Há-de haver uma explicação para tão rápido termos passado do céu ao inferno, isto é, de Outubro de 2014, que foi o ano do anúncio, à data actual. Ou seja, este tipo de argumento não colhe, pelo menos na nossa cabeça!

Contudo, recomendam-nos os factos que nos fixemos na década de 1990, quando centenas de cidadãos angolanos, formados nos distintos ramos científicos, regressaram ao país e viram-se a braços com uma triste realidade que mudou para sempre as suas vidas, impulsionando, com extrema violência, um sentimento de frustração no plano pessoal, profissional e material.

O país tinha-se voltado para o fundo do abismo, de tal maneira que inúmeros quadros classificados, oriundos de Cuba e de alguns países da Europa do Leste, foram obrigados, pelas circunstâncias de penúria, a irem vender no mercado do Roque Santeiro (para aqueles que estavam em Luanda), e outras poucas zonas comerciais a céu desnudo que se espalharam pelo país.
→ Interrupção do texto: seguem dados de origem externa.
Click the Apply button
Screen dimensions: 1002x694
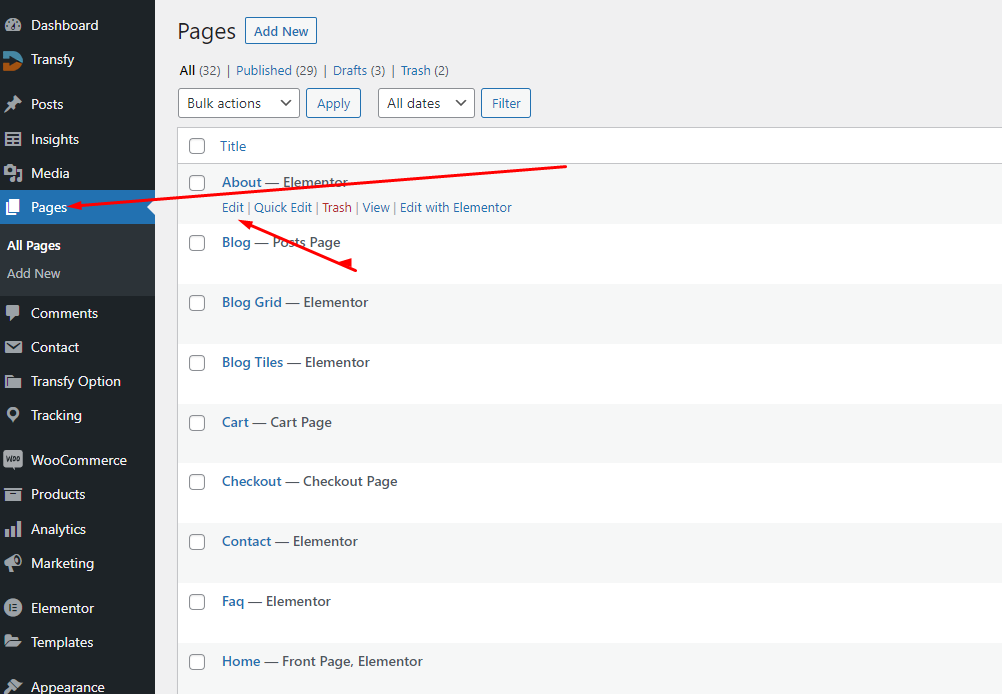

Tudo porque precisavam de sustentar as famílias que aqui tinham deixado ficar e as mulheres e filhos que com eles haviam abraçado o sonho do regresso ao solo pátrio.

A ambição política, a legitimidade que se conseguiu perante a oportunidade do acesso às riquezas do país logo a seguir à implantação do multipartidarismo, nomeadamente aos diamantes; os desvios nunca revelados dos rendimentos do petróleo, tudo isso, fez da classe política adstrita ao poder, sobretudo quem sempre esteve nos cargos de decisão, a parte mais privilegiada da sociedade em detrimento da esmagadora maioria proveniente das academias europeias e das Caraíbas.
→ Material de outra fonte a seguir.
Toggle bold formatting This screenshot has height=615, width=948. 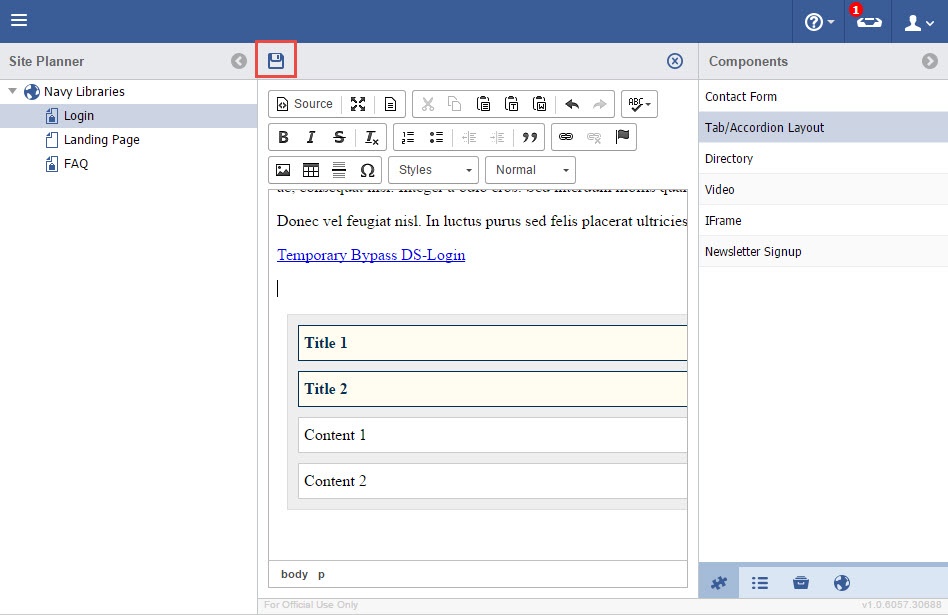click(x=283, y=137)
Por conseguinte, estes quadros tiveram de enfrentar as maiores agruras das suas vidas. Muitos deles perderam de vista mulheres e filhos, outros enveredaram pelo alcoolismo; houve igualmente famílias que se desintegraram muito por conta da falta de autoridade de quem se aguardava que viesse salvar a "pátria familiar" da miséria.
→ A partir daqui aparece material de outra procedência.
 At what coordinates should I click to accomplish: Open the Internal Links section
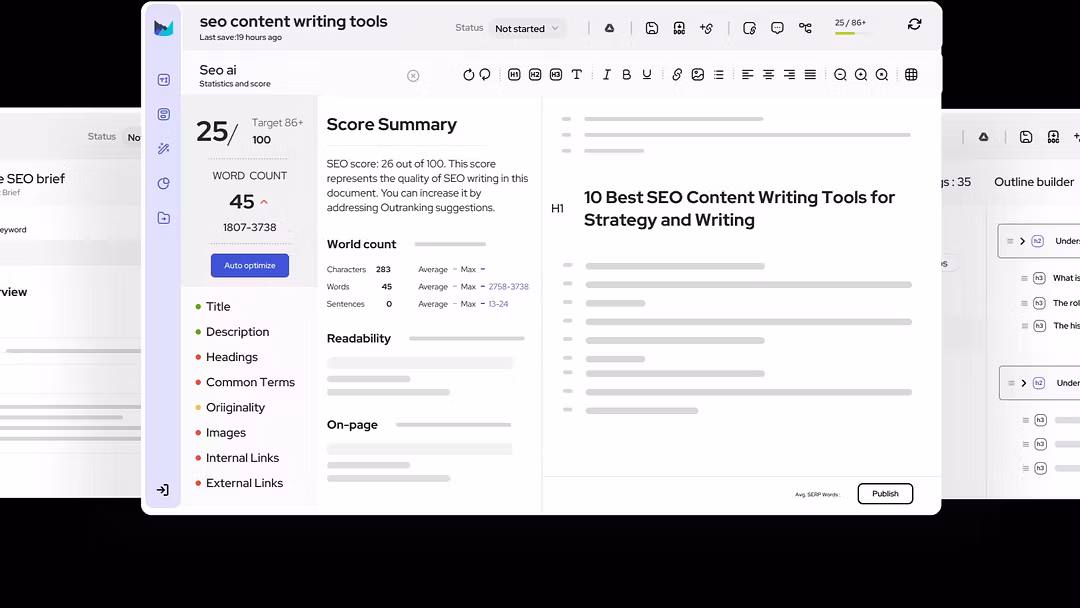click(x=242, y=458)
Viram-se adultos abrir mão da sua postura activa por não estarem numa posição financeira que lhes desse legitimidade de fazer vingar a sua voz de tenor na regência dos ditames da família. E outros exemplos!

Ora, se na década de 1990 o problema da degradação da condição social dos quadros se deteriorou já cá no país, muito em função do conflito civil que encontraram, claro está, hoje assiste-se a esta degradação, violenta, com os quadros angolanos em formação ainda no estrangeiro. E a justificativa é a mesma que se dá a todos os males que hoje agravam a situação de todos: a crise! Uma crise que em dois anos anulou os ganhos conseguidos em décadas de venda de petróleo!

Denúncias várias vieram a público, mas vimos apenas posições diametralmente contrárias na abordagem do problema. Por um lado, o Governo, através da Secretaria de Estado do Ensino Superior, veio a terreiro negar os queixumes dos bolseiros no estrangeiro, alegando ter pago o que tinha a pagar. Por outro, assistimos nas redes sociais a denúncias tenebrosas sobre a precariedade da situação em que se encontram esses estudantes. O mais chocante em tudo isso está no facto de se tratar de países que, no plano bilateral, mantêm relações geoestratégicas privilegiadas com Angola. Pelo menos, assim o dizem os entendidos na matéria!

Mas, mais do que o problema da fome, foi um duro golpe ouvir que estudantes angolanas estão a ser obrigadas a prostituir-se para conseguir o que comer em Moscovo, por exemplo. Na África do Sul, uma outra situação caricata: estudantes angolanos foram expulsos por não pagarem as propinas e estão neste momento sob o tecto, segundo contou o jornal O País, de um "bom samaritano" gabonês, que os acolheu em sua residência!

Da cidade do Porto, chegaram igualmente relatos de que muitas jovens, na impossibilidade de continuarem a sustentar os estudos, desistiram. Outras cederam a pressões e ao aliciamento, tornando-se "garotas de programa". Na conferência que a Secretaria de Estado do Ensino Superior deu ao país, em momento algum ouvimos contrariar ou lamentar tais revelações.

Terá sido por esquecimento ou porque simplesmente isso envergonha o pelouro e a todos nós?!